It’s great, unintentional timing to have an article about smart meters published in the middle of a heat wave. One of the justifications for putting smart meters in every home is that they manage demand, both by charging variable rates depending on time of day and also by turning down some appliances when demand is high. Doing this can dampen spikes in demand, stopping brownouts (a reduction in a local grid’s voltage) of the kind that have hit parts of the US during heatwaves.
The thing is, the main reason for US brownouts is the use of air conditioning. And as many people in Britain will be aware after the last fortnight, we don’t generally have air conditioning, at least not in homes (and although it has not felt like it during the last fortnight, we don’t really need it given our usual climate). This, I write in a piece on the subject for The Register published last Friday, is among the reasons why the UK government plan to put a smart meter in pretty much every home by 2020 may be flawed:
Firstly, many houses use gas for their big adjustable power needs, such as heating and cooking. Secondly, Britain’s clement climate keeps domestic power needs relatively low, whereas Norway (say) uses four times the electricity as Britain per person through heating, and Texas using five times due to air-conditioning.

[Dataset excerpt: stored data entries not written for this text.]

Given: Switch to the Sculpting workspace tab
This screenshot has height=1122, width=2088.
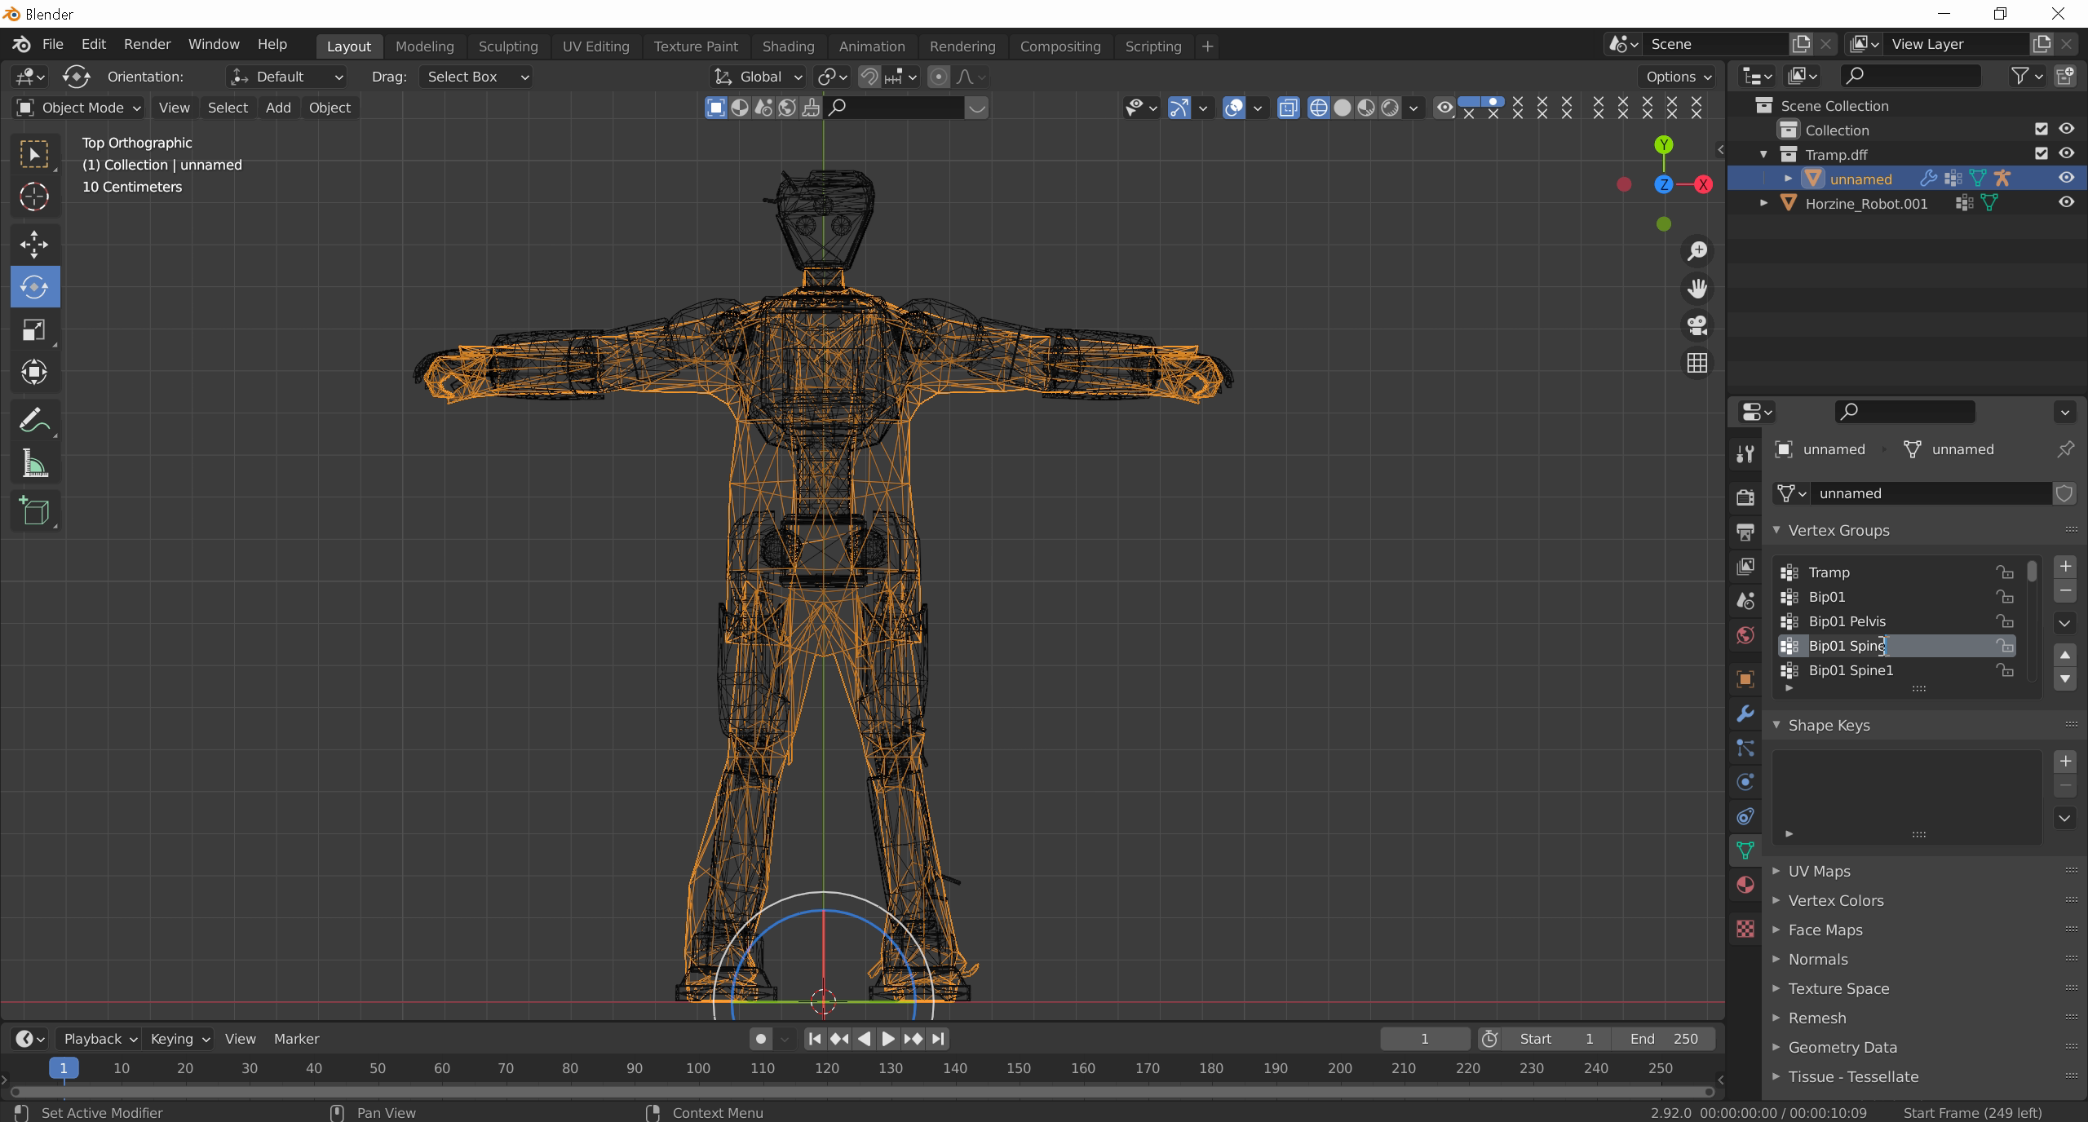Looking at the screenshot, I should click(x=507, y=46).
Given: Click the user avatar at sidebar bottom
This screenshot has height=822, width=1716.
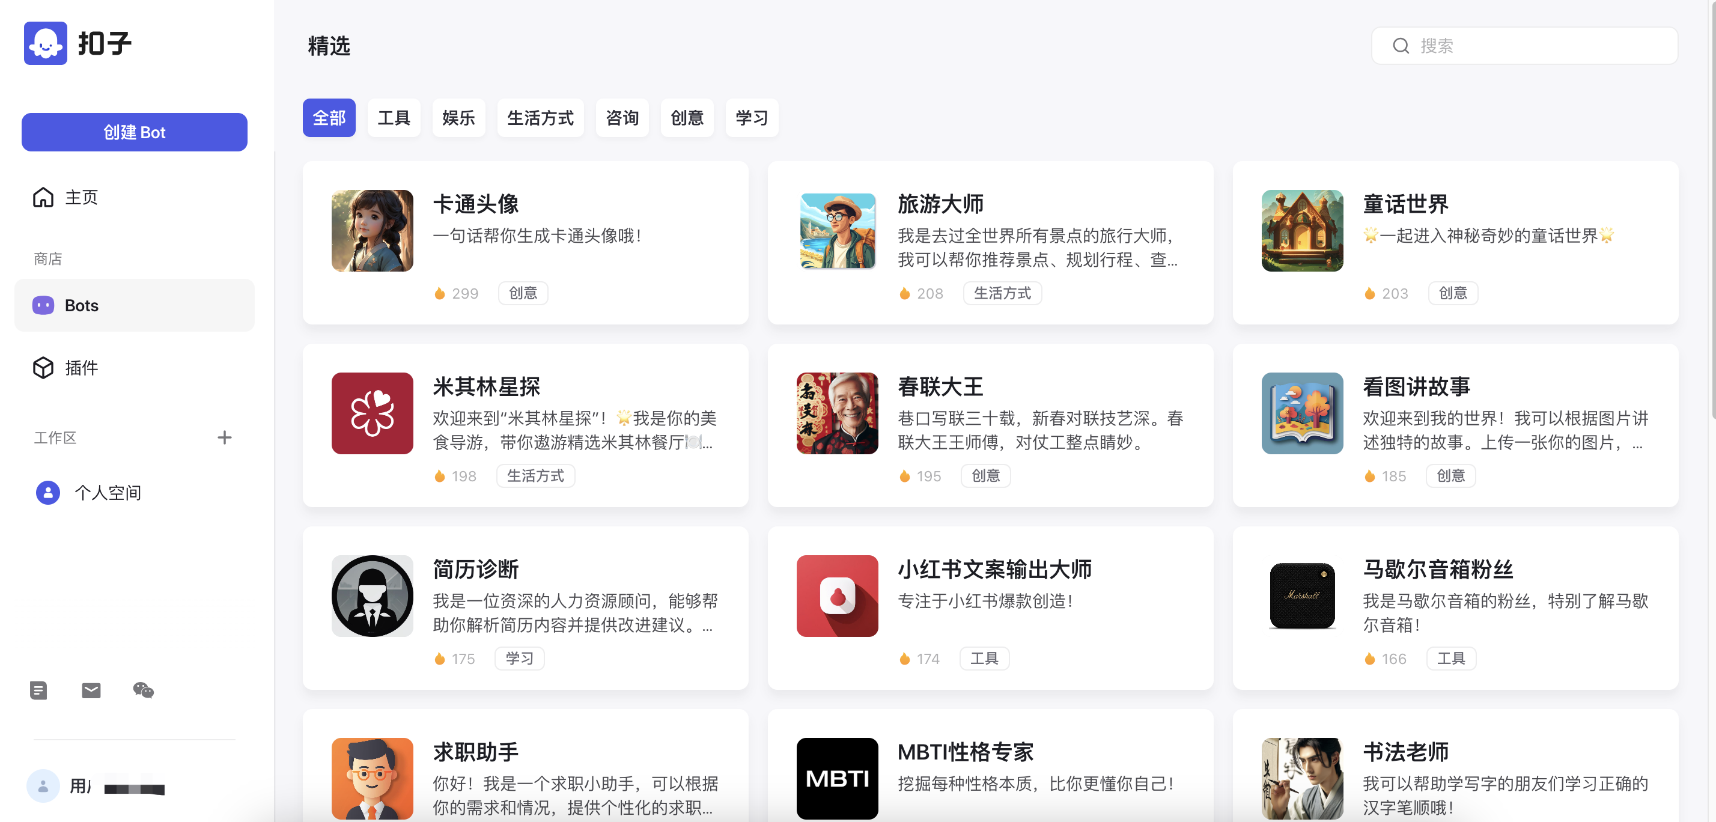Looking at the screenshot, I should 43,787.
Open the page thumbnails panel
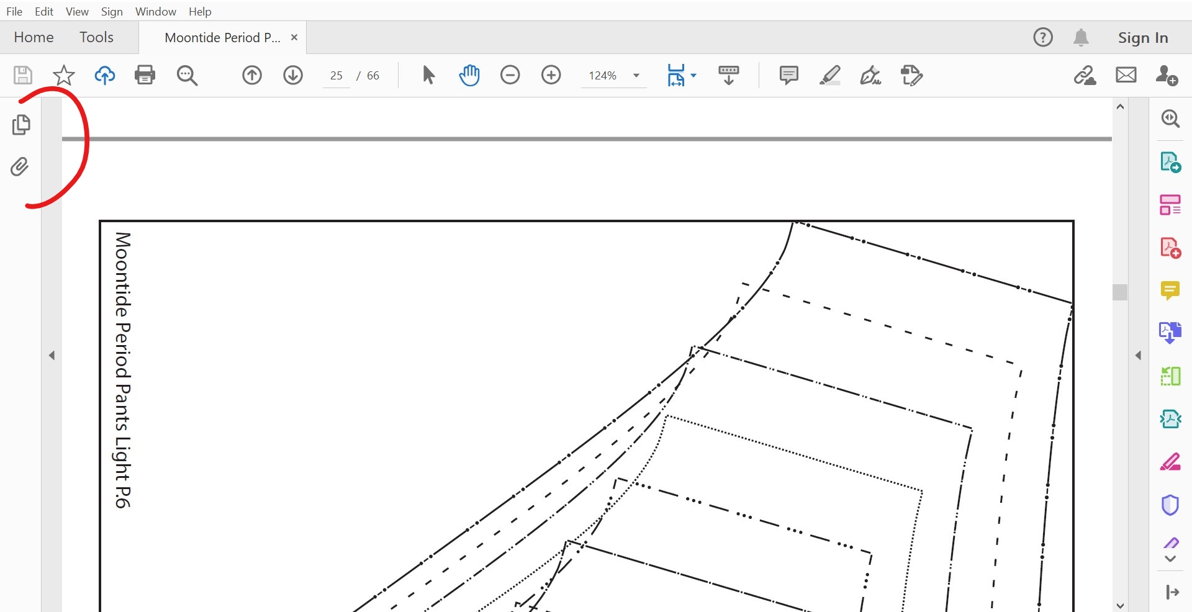The width and height of the screenshot is (1192, 612). (x=22, y=125)
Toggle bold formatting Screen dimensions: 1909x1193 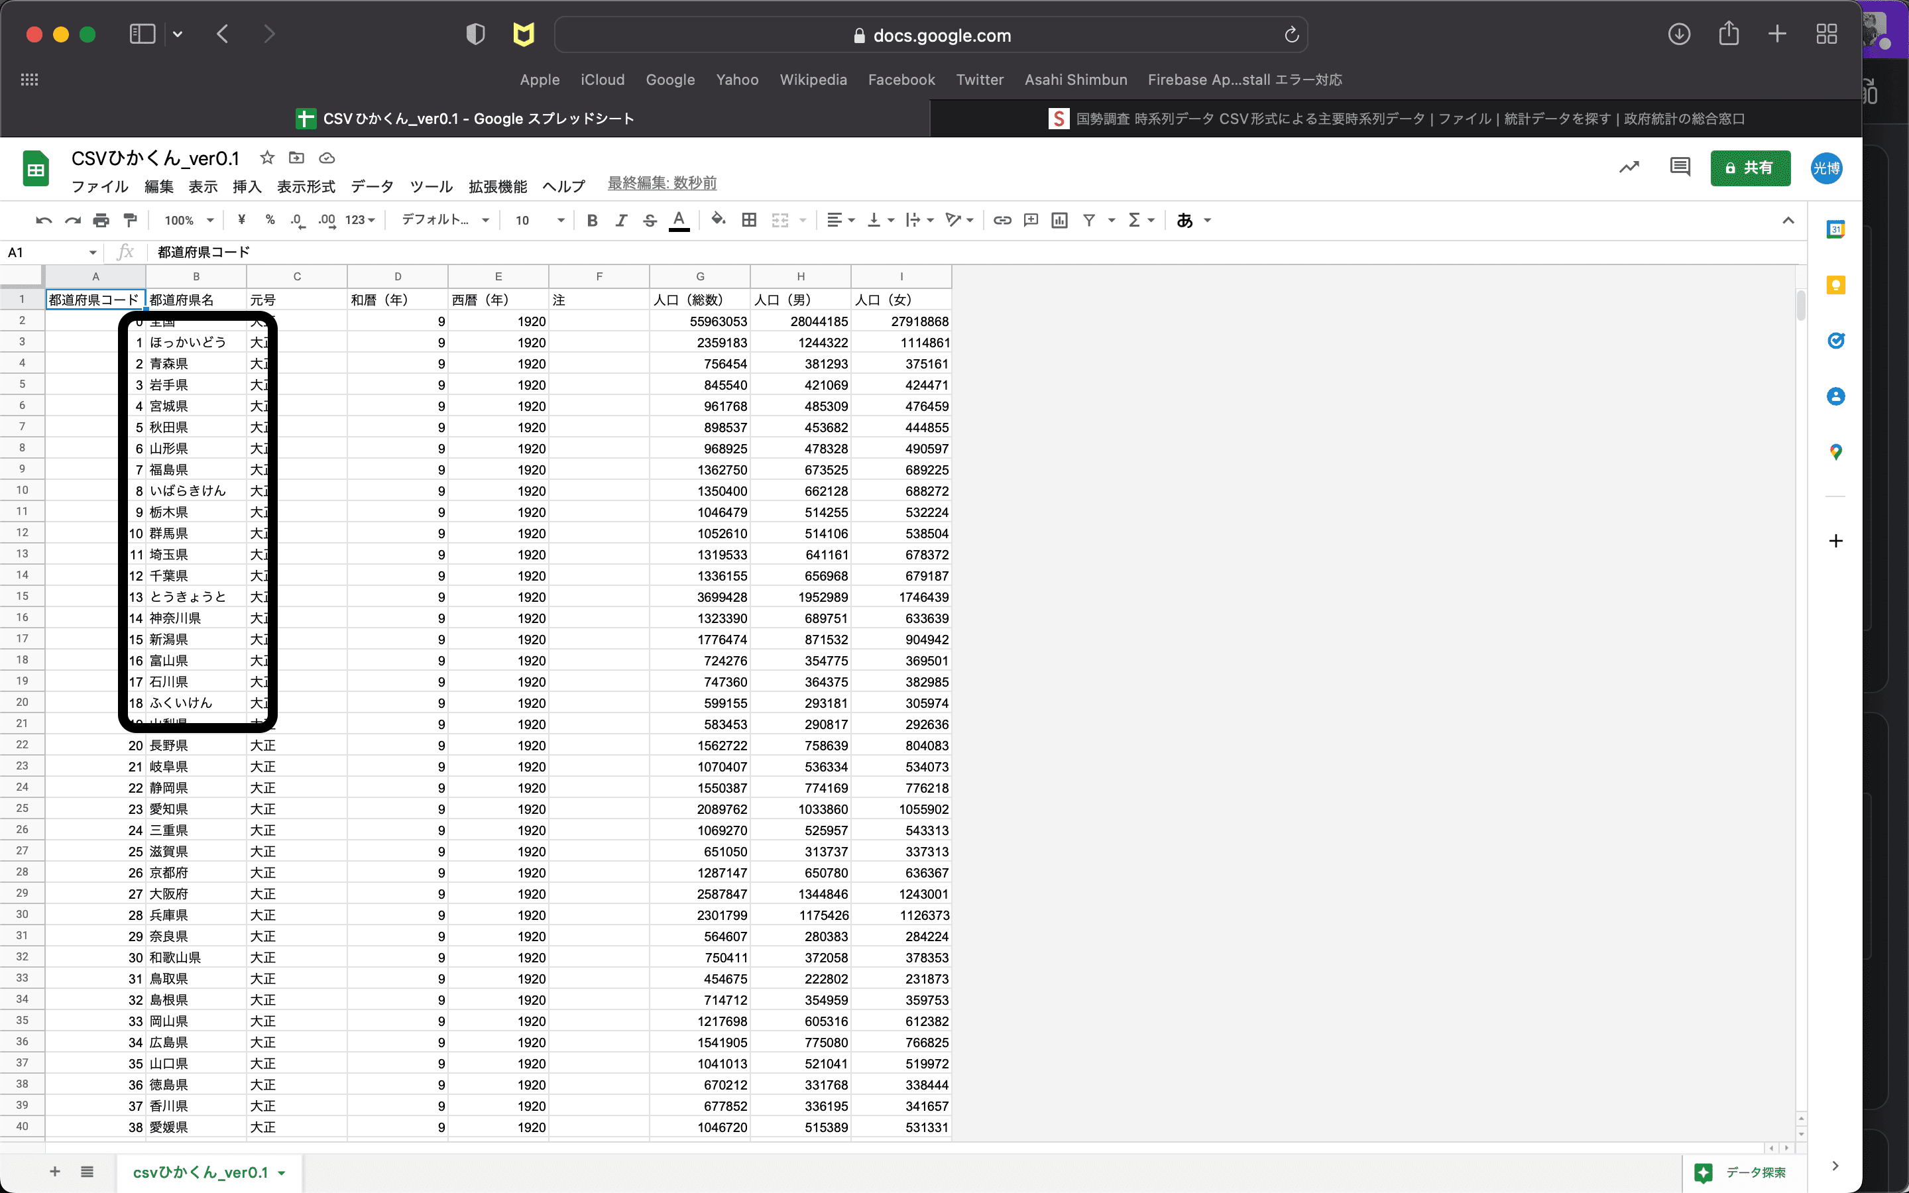coord(592,220)
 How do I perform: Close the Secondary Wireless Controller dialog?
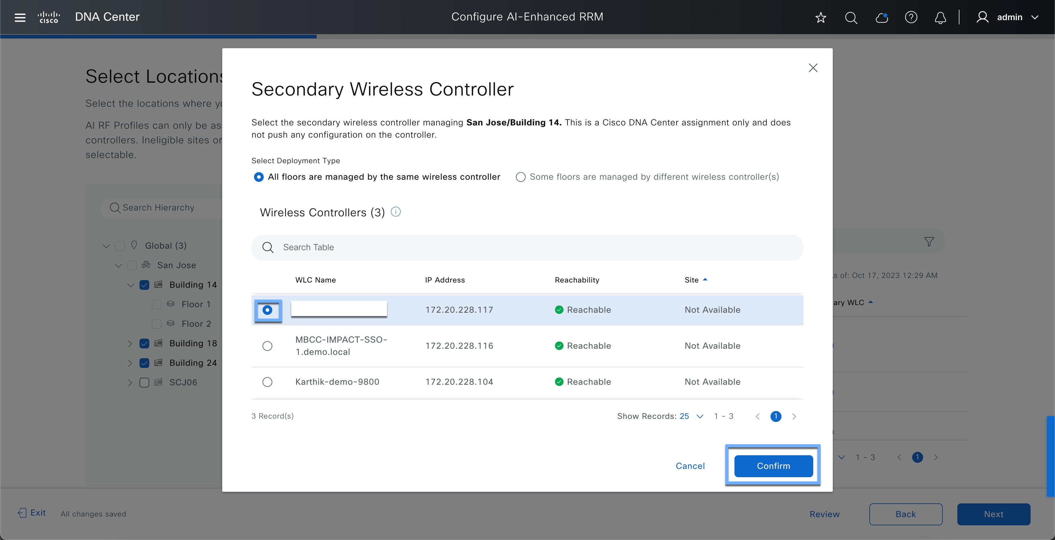(x=813, y=68)
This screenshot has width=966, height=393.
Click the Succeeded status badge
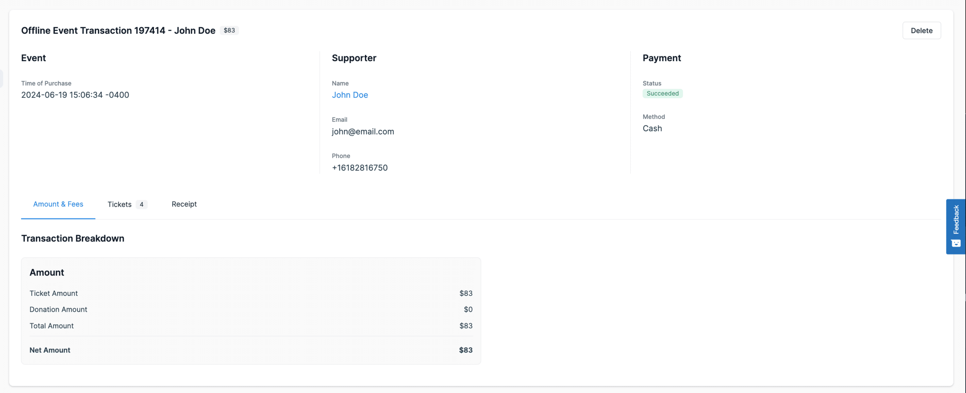click(662, 93)
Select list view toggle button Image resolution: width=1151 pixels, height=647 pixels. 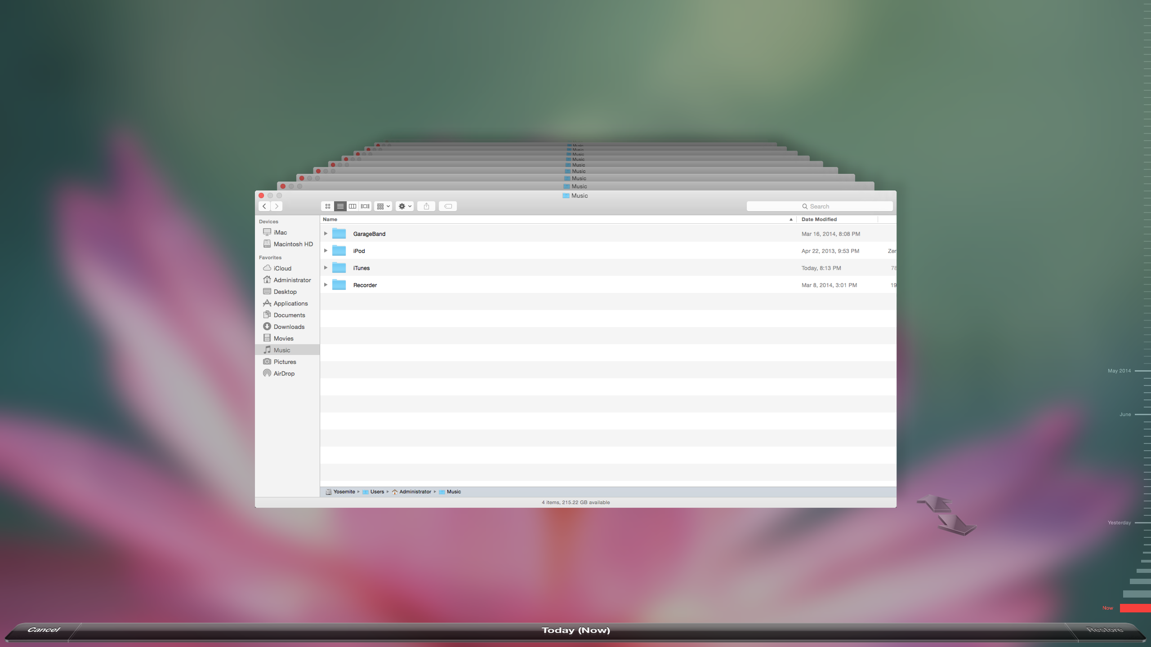(340, 206)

There is also a privacy angle: smart meters will send data on your power usage rather more than the current ones, and will do so electronically (mostly through mobile networks, itself a point of complaint for some). If the data was real-time, it would give your power company and anyone it chose or was obliged to pass the data to a good idea of whether you were in and what you were doing, based on what electrical devices you had on. Turns out it’s not live – you can opt in to half-hourly data, which will anyway be batched up for transmission, and otherwise it will be monthly – and there won’t be a big database of everyone’s usage.
Dr Ross Anderson isn’t overly worried about the privacy angle… although in a case of damning with faint praise, he told me: “There are many other systems whose privacy aspects worry me more. The main problem about smart metering is that it won’t save energy and so it’s a colossal waste of money.”
On the scale of questionable government IT projects, smart meters come nowhere near the level of David Miliband’s carbon credit card. But even so, I think there are reasons to question this one.